» **Task statement**
Format the lines of the items below, from the line containing "Viewport: 800px width, 600px" through the line containing "tap(653, 162)", inclusive, as a JSON list of strings with one string per line and no blank lines.

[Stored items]
#####
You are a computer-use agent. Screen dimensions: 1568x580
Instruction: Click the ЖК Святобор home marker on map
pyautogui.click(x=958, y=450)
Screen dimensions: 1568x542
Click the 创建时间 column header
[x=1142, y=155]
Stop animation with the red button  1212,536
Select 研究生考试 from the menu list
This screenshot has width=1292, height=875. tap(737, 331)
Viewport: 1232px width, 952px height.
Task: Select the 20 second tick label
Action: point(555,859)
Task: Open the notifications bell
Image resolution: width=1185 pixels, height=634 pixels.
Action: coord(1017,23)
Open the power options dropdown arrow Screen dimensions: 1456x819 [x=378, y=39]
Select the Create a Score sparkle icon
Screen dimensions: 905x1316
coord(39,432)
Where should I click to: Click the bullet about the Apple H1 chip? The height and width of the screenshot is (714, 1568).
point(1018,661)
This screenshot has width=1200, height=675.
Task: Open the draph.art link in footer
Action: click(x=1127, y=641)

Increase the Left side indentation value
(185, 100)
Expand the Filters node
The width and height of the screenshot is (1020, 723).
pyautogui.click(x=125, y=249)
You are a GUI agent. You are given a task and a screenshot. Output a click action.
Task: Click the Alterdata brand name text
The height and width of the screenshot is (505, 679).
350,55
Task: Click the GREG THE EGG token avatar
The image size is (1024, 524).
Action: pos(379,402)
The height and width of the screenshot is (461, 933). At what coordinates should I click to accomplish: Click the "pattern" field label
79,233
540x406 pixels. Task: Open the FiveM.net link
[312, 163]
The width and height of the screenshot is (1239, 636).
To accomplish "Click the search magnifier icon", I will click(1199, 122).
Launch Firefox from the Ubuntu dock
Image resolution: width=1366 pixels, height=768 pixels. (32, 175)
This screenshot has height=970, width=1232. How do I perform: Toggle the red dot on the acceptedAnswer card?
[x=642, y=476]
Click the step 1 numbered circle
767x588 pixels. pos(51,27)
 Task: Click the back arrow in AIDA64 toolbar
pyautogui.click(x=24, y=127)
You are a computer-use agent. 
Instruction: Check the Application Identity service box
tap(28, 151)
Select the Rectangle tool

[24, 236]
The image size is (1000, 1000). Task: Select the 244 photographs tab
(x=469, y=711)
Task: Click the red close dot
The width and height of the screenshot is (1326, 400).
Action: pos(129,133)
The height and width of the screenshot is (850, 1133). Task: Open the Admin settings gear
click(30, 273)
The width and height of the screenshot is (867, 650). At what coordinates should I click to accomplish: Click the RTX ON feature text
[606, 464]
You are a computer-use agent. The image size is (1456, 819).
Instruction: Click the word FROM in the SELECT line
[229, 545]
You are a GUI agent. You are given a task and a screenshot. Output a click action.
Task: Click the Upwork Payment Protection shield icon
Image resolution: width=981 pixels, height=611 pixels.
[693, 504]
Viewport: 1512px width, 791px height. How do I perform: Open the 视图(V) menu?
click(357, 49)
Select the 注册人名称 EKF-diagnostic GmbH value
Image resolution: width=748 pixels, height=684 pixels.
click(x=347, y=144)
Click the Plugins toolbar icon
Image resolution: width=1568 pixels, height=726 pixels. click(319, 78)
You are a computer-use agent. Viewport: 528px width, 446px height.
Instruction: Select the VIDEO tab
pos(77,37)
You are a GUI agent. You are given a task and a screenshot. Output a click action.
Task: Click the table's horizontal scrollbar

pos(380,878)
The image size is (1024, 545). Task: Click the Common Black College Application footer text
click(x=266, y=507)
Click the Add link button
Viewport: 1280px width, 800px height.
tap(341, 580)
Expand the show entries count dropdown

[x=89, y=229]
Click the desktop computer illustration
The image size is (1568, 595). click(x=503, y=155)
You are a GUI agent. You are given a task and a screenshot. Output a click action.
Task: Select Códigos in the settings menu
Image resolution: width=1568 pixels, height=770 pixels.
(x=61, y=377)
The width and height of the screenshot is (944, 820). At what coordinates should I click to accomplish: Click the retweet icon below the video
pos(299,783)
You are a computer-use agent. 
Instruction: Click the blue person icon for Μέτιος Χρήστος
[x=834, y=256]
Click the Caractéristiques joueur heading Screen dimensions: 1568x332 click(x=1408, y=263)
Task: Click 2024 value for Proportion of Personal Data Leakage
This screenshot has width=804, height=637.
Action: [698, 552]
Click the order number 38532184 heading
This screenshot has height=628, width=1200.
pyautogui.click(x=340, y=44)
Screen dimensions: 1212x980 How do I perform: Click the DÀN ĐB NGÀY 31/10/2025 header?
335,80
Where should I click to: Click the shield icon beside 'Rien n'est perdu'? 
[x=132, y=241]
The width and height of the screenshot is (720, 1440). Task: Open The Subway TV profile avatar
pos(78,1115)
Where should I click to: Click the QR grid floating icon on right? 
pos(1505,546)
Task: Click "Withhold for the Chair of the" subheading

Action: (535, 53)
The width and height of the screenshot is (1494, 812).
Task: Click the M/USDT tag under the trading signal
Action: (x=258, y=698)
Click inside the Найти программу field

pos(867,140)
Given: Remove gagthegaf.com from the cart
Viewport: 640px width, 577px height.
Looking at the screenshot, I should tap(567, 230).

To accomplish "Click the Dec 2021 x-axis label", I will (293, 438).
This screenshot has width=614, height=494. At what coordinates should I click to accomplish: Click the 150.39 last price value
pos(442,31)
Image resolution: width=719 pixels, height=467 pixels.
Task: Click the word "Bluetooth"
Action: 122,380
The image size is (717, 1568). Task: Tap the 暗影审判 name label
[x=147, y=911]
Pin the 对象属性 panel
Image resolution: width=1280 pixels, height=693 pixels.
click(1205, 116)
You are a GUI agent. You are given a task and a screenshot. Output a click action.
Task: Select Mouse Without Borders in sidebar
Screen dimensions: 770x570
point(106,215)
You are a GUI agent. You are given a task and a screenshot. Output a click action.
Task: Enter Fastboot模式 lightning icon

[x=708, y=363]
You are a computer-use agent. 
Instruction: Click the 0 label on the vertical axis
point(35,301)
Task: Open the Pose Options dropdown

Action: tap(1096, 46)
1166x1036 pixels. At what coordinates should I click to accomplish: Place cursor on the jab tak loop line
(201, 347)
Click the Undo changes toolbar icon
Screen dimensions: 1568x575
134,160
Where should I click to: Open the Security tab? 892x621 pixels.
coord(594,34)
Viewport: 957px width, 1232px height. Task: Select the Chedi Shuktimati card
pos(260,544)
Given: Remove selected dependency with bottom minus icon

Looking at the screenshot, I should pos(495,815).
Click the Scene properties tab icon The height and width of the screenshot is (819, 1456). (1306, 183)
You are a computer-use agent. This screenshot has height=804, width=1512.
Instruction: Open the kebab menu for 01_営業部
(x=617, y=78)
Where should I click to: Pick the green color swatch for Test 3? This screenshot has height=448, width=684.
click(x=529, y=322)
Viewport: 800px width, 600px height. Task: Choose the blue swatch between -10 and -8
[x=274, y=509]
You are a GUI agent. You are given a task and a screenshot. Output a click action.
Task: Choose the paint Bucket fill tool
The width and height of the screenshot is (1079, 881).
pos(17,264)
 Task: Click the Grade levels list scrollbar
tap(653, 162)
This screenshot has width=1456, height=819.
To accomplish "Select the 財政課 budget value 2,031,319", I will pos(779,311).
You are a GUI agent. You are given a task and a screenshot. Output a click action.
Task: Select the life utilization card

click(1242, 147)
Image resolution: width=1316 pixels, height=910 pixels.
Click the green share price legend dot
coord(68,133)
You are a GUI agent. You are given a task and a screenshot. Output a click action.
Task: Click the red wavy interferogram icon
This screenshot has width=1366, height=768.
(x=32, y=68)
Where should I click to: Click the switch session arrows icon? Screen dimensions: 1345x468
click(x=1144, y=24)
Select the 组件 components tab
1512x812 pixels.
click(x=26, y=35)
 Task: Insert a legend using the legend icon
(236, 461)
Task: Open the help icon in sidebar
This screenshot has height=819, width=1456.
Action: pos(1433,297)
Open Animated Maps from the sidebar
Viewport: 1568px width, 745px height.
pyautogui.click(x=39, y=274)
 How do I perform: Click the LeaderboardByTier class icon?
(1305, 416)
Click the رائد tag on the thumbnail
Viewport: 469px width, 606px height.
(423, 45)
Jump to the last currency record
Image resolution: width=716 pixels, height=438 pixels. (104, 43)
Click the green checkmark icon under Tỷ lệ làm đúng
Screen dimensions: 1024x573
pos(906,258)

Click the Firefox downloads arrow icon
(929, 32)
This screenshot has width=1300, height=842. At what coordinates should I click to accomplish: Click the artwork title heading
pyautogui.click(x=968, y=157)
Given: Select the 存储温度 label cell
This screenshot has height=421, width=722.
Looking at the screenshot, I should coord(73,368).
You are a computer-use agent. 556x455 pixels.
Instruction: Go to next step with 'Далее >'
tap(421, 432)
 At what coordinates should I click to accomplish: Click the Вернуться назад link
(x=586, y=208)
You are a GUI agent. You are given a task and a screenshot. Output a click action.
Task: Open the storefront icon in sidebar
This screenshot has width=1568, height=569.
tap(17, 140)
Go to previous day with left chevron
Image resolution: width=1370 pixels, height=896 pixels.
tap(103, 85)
#####
» **Exercise output**
[
  "Viewport: 800px width, 600px height. Task: Choose the blue swatch between -10 and -8",
  "[x=274, y=509]",
  "You are a GUI agent. You are given a task and a screenshot. Output a click action.",
  "Task: Choose the paint Bucket fill tool",
  "The width and height of the screenshot is (1079, 881).",
  "pos(17,264)",
  " Task: Click the Grade levels list scrollbar",
  "tap(653, 162)"
]